It is a butterfly photo that allowed Emelin Dupieux, a 15-year-old high school student from Jaujac (Ardèche), to be spotted by the jury of the prestigious Wildlife Photographer of the Year.
The photo titled "Apollo Landing" shows an Apollo butterfly resting on a daisy at nightfall.
Emelin took it on vacation in the Jura.
And he had the good idea to send it to the Natural History Museum in London, which organizes this wildlife photo competition, considered one of the most important in the world.

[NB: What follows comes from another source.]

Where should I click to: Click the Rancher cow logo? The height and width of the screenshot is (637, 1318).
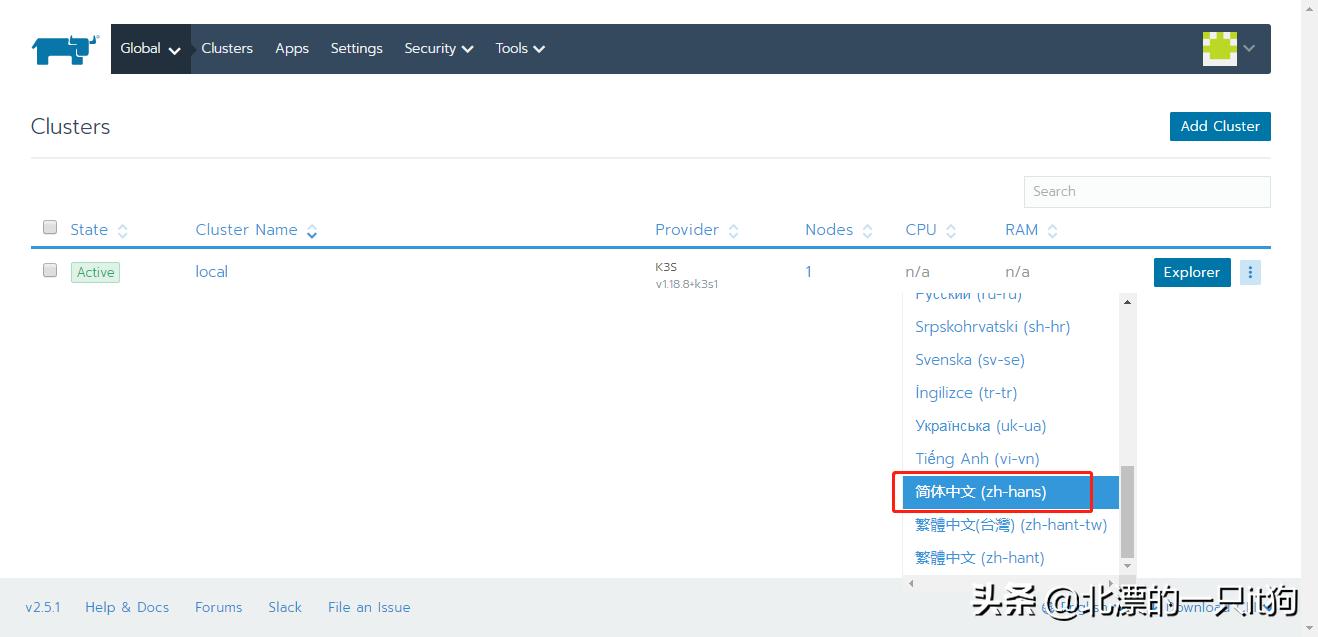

The teenager dreams of “becoming an animal photographer, traveling to the Far North and to Antarctica”.
Emelin Dupieux
"They received 50,000 photos and I was selected among 100 laureates", proudly tells the young man, who has a special admiration for this endangered butterfly, with white wings adorned with black spots and red ocelli. .

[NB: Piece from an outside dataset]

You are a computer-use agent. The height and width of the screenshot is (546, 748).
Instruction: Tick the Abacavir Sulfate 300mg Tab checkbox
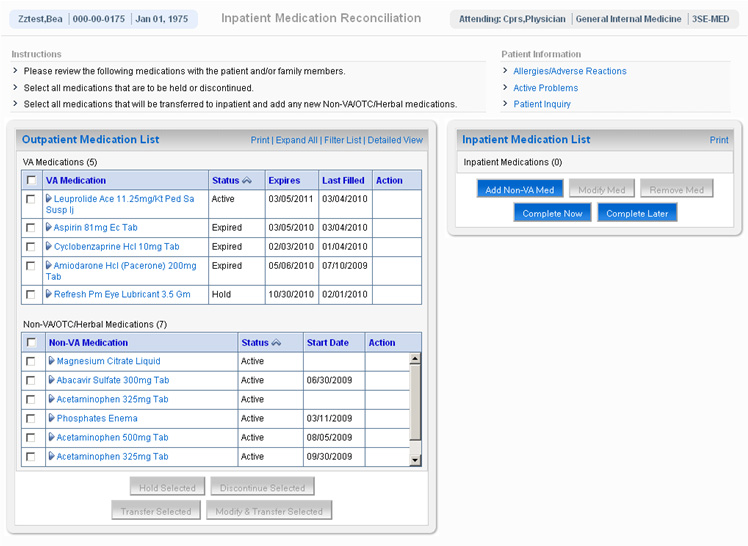(x=32, y=381)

“The Apollo is a large butterfly, a little clumsy, easily recognizable by its very slow flight,” says Emelin Dupieux.
Passionate, like his dad Nicolas, project manager at the Monts d'Ardèche Regional Natural Park, by the nature that surrounds him, the young high school student spends his free time immortalizing wildlife: hours of scouting and hiding to photograph animals.
I would like to offer people a different perspective on nature, as I see it, with this desire to protect it.
"
Read alsoThese emblematic species threatened with extinction on our doorstep
In Ardèche, Emelin likes to contemplate in winter the plunger, a small bird which fascinates him. One day he dreams of immortalizing on glossy paper an encounter with a lynx or a Tengmalm owl. “My dream is to become a wildlife photographer, to travel to the Far North and to Antarctica. There is still a long way to go, but Emelin has certainly found his way.